Entries for locating words and elements:

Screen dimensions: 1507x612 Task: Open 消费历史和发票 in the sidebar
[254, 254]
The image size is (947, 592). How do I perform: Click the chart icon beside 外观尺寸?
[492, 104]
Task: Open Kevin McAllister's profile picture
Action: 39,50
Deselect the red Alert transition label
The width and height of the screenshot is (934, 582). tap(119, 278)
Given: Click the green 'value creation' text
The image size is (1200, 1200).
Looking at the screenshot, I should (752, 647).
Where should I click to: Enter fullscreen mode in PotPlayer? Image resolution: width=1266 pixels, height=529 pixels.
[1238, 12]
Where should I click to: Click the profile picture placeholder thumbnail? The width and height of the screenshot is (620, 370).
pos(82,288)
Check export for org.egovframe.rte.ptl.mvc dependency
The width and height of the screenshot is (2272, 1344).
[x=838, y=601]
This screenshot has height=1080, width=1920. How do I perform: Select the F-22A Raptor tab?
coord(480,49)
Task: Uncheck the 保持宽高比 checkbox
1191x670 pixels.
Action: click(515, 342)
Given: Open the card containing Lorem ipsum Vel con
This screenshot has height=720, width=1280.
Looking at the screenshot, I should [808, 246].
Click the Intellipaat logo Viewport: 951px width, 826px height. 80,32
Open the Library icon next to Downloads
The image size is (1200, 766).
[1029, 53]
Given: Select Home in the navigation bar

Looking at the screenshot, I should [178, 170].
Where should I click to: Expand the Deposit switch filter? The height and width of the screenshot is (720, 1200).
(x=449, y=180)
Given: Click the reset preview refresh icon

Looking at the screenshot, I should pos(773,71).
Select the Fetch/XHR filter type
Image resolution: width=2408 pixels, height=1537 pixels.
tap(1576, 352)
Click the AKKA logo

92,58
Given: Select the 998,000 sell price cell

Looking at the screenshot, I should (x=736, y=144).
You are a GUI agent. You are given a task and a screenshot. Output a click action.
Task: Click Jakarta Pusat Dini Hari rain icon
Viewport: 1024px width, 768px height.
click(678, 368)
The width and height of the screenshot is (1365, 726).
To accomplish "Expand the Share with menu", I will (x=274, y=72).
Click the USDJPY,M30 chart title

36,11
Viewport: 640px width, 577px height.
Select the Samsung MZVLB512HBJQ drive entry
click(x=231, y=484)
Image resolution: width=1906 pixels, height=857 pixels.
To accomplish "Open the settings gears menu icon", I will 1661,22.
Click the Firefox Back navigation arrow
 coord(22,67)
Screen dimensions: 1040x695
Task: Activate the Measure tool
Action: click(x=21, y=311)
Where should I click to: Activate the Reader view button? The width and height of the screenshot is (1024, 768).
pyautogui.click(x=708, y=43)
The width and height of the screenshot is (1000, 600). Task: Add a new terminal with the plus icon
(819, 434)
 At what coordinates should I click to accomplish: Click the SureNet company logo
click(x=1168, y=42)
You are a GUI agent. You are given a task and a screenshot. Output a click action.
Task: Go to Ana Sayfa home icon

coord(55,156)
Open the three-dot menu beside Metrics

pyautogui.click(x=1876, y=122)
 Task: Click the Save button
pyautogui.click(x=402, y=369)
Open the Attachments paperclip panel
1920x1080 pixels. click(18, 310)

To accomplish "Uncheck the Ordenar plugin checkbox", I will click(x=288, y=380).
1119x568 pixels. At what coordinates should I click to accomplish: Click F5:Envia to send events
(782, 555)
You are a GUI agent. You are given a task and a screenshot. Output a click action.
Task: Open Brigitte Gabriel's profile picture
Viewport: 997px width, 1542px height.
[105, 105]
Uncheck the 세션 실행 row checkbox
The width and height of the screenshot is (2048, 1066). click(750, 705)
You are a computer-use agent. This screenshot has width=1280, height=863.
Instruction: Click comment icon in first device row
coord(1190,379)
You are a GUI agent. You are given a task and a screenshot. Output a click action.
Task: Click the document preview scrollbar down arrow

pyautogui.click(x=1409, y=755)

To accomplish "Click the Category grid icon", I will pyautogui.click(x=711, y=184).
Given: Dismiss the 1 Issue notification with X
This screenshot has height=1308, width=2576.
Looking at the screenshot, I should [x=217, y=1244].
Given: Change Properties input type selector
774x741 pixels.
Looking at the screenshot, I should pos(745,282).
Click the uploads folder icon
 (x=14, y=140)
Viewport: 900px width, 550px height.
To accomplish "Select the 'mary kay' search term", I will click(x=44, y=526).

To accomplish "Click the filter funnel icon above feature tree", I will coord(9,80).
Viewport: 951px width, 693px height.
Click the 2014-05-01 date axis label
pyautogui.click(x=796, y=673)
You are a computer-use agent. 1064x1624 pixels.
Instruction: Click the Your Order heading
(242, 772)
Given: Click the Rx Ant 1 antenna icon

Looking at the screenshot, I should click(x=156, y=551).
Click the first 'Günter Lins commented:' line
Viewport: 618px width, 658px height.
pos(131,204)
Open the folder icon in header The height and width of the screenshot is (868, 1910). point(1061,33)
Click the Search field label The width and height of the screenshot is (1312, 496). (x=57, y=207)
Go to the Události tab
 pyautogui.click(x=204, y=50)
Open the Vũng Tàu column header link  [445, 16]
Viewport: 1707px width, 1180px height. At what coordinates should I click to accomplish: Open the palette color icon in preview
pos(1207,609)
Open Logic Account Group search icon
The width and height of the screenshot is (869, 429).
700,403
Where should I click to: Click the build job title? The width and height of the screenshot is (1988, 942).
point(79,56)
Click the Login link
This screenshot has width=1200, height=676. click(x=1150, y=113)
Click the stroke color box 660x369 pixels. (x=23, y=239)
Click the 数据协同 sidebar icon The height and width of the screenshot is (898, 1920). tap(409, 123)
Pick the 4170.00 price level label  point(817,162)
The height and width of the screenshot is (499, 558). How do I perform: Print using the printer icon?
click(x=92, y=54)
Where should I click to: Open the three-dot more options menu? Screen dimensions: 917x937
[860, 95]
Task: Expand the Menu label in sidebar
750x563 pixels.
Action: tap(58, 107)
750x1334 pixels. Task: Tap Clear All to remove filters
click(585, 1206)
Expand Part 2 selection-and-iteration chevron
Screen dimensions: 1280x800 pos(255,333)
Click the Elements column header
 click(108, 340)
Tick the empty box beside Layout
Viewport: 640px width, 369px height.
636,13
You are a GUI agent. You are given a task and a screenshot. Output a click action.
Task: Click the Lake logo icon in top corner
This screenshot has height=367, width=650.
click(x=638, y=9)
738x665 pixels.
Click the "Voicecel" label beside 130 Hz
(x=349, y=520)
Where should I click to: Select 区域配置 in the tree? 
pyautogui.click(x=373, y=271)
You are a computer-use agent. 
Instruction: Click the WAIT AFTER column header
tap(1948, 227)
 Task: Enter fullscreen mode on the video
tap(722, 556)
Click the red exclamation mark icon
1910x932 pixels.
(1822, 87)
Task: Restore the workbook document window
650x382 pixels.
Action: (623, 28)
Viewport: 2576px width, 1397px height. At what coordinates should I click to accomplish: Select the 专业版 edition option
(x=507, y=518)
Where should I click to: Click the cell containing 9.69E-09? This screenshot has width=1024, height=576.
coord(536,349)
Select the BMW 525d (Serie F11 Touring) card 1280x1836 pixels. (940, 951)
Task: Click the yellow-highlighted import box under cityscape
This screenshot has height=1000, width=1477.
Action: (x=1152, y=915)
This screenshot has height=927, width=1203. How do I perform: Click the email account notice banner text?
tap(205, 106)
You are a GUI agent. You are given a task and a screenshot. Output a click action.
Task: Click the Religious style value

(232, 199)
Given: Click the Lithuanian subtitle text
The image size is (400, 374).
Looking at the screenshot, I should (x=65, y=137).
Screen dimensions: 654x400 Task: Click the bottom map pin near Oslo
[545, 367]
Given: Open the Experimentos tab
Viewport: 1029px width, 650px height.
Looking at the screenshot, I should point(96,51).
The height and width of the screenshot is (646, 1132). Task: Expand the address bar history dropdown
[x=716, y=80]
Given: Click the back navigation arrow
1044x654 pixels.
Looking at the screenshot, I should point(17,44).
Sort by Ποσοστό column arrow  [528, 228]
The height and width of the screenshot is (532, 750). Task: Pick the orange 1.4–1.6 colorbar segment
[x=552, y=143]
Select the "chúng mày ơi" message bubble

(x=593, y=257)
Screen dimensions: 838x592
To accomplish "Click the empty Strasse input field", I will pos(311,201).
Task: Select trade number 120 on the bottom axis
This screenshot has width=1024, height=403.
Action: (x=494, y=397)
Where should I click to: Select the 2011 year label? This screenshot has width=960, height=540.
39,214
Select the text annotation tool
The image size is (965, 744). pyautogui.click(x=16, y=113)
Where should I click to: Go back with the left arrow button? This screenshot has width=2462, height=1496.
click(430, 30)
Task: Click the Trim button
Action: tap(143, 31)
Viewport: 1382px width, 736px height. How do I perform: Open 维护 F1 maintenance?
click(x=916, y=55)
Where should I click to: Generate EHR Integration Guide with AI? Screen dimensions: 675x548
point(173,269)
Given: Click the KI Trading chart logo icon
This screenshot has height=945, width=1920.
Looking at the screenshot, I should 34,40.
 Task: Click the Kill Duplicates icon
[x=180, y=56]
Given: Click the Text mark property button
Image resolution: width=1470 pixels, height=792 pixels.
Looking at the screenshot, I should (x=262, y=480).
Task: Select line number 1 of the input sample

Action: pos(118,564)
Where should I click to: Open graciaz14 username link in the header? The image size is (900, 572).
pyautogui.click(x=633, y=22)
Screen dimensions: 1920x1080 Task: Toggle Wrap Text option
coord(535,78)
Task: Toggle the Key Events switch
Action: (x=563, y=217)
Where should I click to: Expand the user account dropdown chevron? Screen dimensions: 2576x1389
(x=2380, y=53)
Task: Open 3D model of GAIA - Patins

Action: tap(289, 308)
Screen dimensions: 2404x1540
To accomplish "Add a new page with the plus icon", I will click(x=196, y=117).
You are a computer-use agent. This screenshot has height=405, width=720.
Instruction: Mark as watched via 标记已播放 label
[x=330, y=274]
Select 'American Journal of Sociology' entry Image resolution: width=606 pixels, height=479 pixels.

_Your goal_
Count the lines of the data above that contain the word "arrow", and give only the number.

_Response_
5